Тамара повернула тонкую шею, протянула доверчивые руки. Звёздочка над её головой тускла. Зато за спиной Демона играет синее лунное пламя! Они и Вселенная. Других свидетелей нет. Торопись, Тамара. Руки твои холодны, коса уронена на плечо, губы неодолимо тянутся к его губам. Торопись, пока не в меру заботливый Бог не прервал поцелуя...
Перо вернулось к бумаге, чтобы уже больше не отрываться.
К беседке на склоне Машука отправились большой компанией. Барышни Верзилины, Глебов с перевязанной рукой, Мартынов в цветном бешмете с большим кинжалом, из-за чего его стали называть Пуаньяром, кинжалом, даже малознакомые; молодой Николай Раевский из Тенгинского полка по кличке Слёток; прапорщик карабинеров, сын ермоловского генерала, погибшего на Кавказе, Семён Лисаневич (ему едва сравнялось девятнадцать лет, и он был без ума от младшей Верзилиной); приехавший из Тифлиса чиновник-стихотворец Дмитриевский (с Лермонтовым они были знакомы ещё с той поры, когда вместе бродили по тифлисским духанам) и, наконец, Лев Пушкин, в новых майорских эполетах, торопящийся, шумный, кудрявый и очень похожий на старшего брата.
Над Машуком ветер низко гнал лохмотья туч.
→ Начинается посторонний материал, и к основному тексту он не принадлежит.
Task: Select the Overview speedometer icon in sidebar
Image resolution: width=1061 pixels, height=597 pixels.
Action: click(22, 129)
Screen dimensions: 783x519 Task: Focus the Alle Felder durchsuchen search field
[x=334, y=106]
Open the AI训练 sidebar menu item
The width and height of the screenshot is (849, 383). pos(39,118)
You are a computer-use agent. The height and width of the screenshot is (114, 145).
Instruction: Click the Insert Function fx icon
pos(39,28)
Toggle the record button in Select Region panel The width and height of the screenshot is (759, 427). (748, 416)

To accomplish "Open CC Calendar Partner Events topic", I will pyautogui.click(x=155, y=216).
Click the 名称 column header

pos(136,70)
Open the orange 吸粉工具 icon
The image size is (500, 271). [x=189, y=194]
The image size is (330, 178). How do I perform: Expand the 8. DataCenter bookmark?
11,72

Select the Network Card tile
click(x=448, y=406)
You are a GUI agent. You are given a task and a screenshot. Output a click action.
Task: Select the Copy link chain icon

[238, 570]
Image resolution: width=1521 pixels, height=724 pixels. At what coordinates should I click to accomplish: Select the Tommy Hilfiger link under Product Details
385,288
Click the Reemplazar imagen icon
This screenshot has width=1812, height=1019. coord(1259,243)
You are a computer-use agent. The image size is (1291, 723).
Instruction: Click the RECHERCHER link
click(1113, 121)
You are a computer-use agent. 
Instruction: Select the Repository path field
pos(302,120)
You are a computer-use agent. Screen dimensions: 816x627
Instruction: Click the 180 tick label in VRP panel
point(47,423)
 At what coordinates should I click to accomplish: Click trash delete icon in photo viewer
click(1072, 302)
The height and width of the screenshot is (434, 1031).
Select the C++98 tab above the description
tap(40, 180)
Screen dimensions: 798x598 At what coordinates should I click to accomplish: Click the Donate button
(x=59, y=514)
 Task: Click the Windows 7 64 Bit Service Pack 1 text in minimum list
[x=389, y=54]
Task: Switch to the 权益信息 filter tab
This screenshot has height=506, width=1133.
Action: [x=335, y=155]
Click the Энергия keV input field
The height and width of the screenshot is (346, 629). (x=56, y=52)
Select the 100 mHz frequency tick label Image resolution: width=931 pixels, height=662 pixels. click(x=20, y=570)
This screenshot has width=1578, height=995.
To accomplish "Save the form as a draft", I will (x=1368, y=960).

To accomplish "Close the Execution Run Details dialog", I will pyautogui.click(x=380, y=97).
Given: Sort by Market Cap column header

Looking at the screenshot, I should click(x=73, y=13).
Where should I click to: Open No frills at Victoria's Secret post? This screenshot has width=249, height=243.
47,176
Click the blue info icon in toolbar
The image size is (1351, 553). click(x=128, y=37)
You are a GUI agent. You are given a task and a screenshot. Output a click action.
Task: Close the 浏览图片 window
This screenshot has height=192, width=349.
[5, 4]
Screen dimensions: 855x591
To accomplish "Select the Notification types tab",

Их белые края задевали за каменные выступы и оседали холодным туманом. Иногда слободка за Подкумком вовсе исчезала из глаз. Барышни кутались в шали и незаметно утирали влажные щёки батистовыми платочками.
Внутри беседки на круге были изображены направления тридцати двух ветров.
— А я как-то не замечала, что их целых тридцать два, — сказала Эмилия, пренебрежительно махнув рукой в перчатке. — До сих пор считала, что только четыре.
— Роза Кавказа всегда так тесно окружена, что сквозь забор из мундиров и четырём ветрам не пробиться, — ввернул Лермонтов.
— Полноте. — Эмилия надула губки, но кукольное розовое лицо, обрамленное белокурыми локонами, отразило горделивое удовольствие.
— Не понимаю, что приятного в этих звуках? — добавила она, прислушиваясь к гудению невидимой арфы, вделанной в нутро среднего столба. Пьедестал вращался, послушный движению флюгера, и ветер, проникая в продольную щель, ударял по струнам.